Requirement: If a line in the records below holds the word "Open", copy it.

Record set:
#####

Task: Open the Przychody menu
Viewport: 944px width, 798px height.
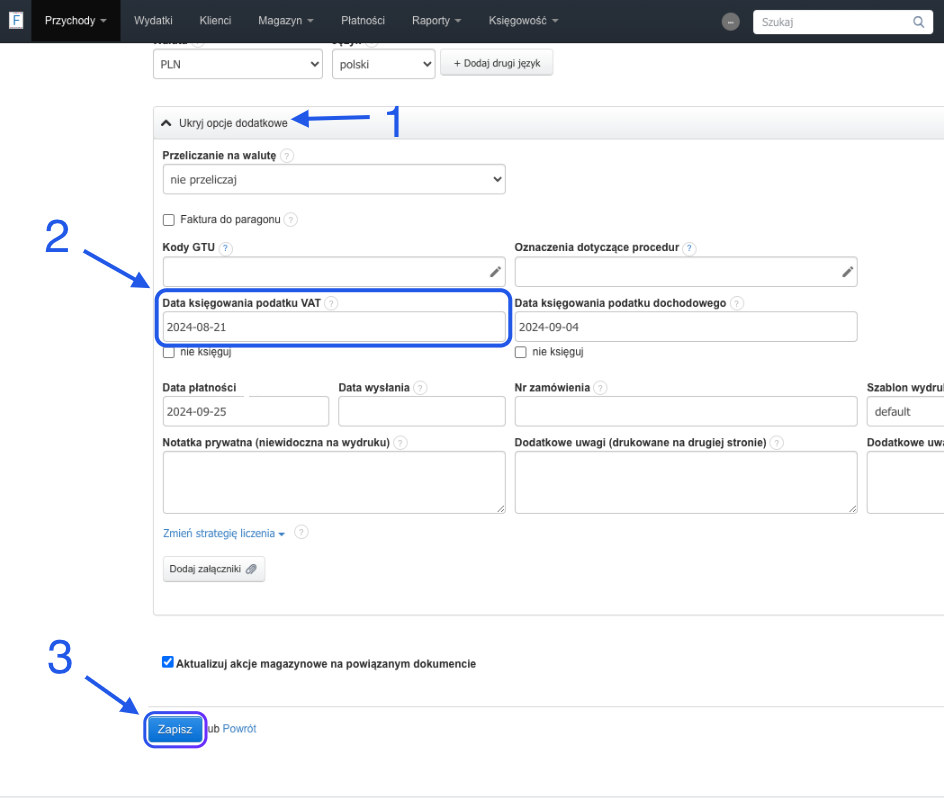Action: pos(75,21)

#####

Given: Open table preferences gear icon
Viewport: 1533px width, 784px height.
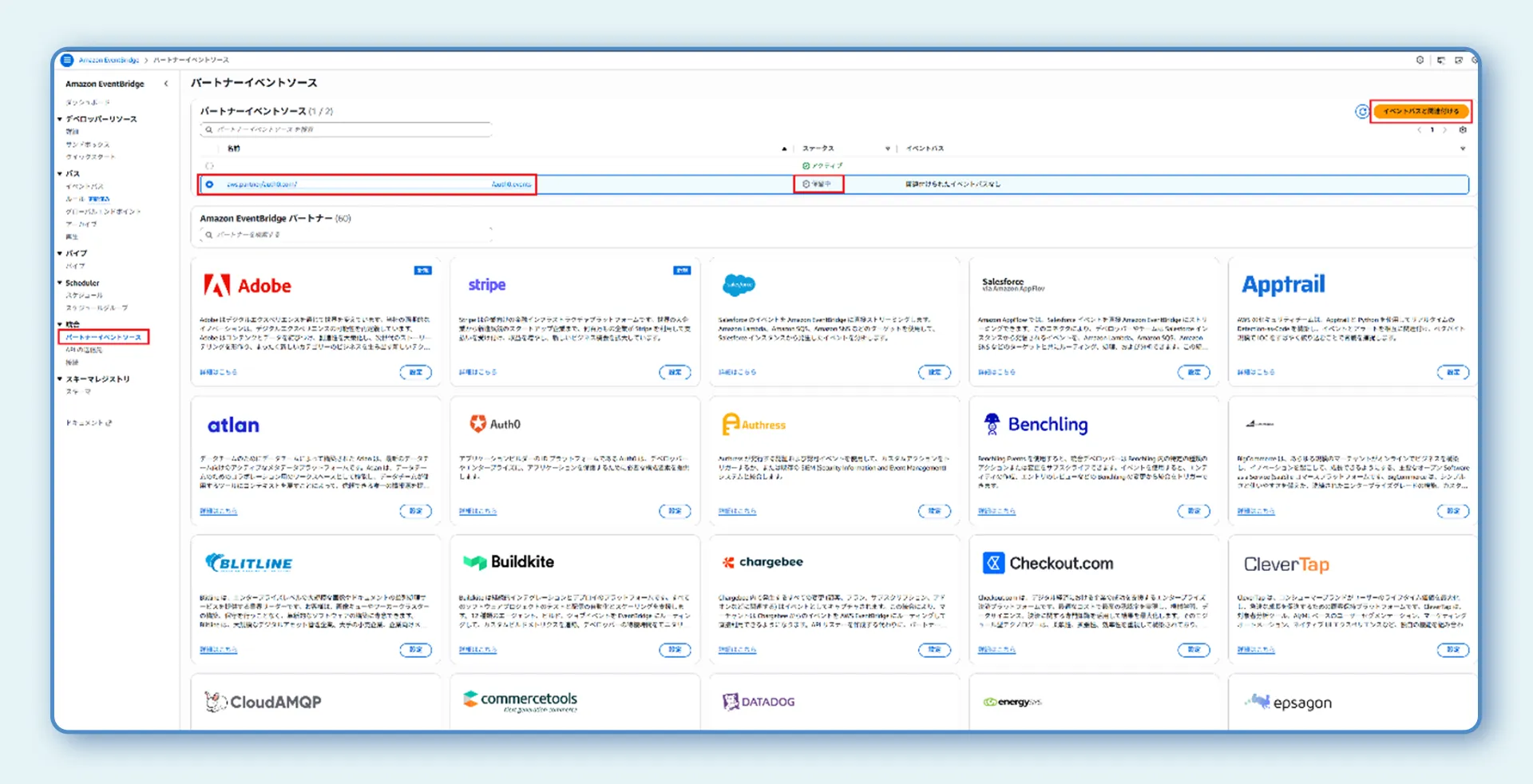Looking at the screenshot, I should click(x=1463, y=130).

#####

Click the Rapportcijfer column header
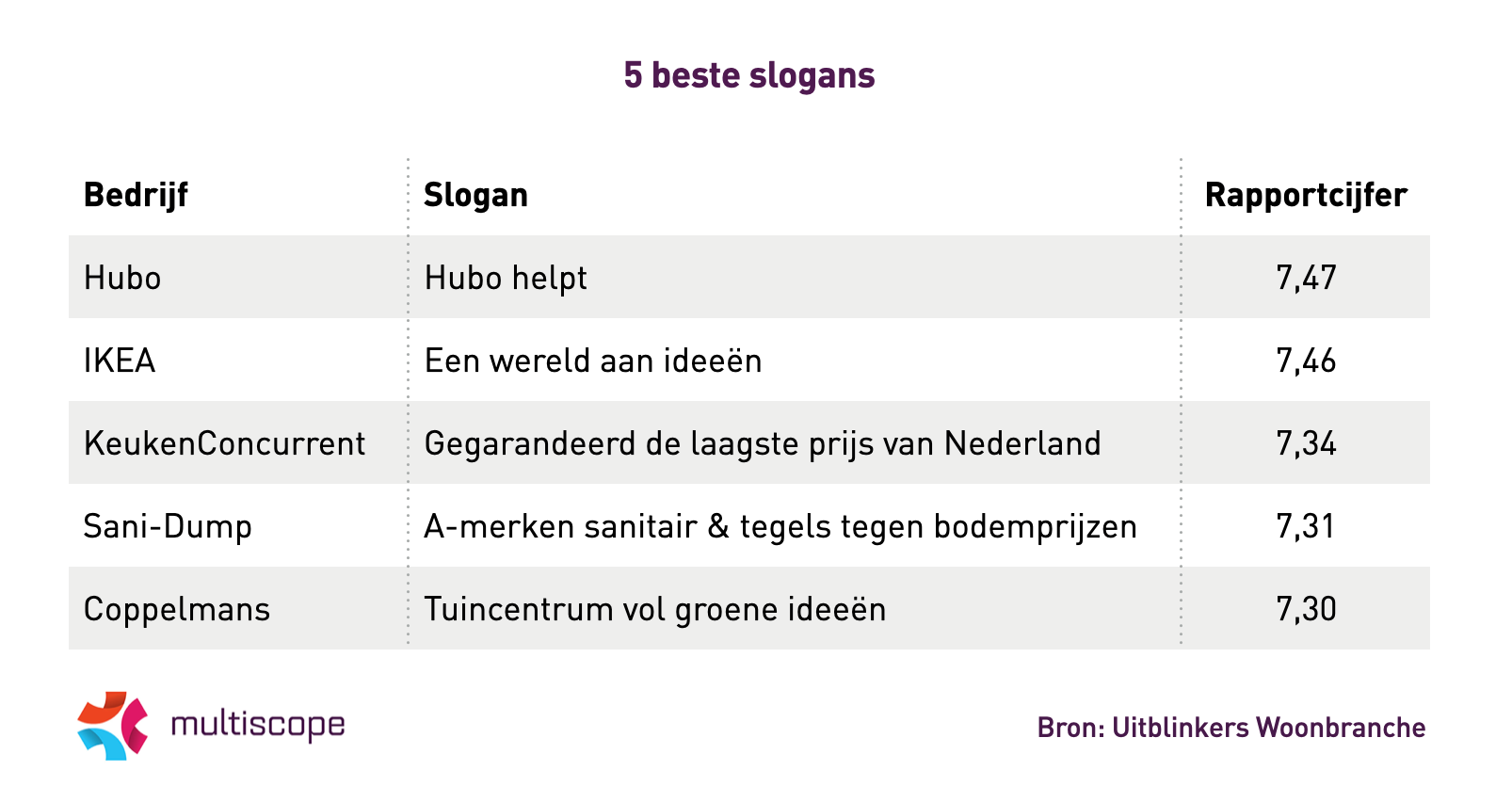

#####

Reply to the task:
Task: Open the Przychody menu
Given: Open table preferences gear icon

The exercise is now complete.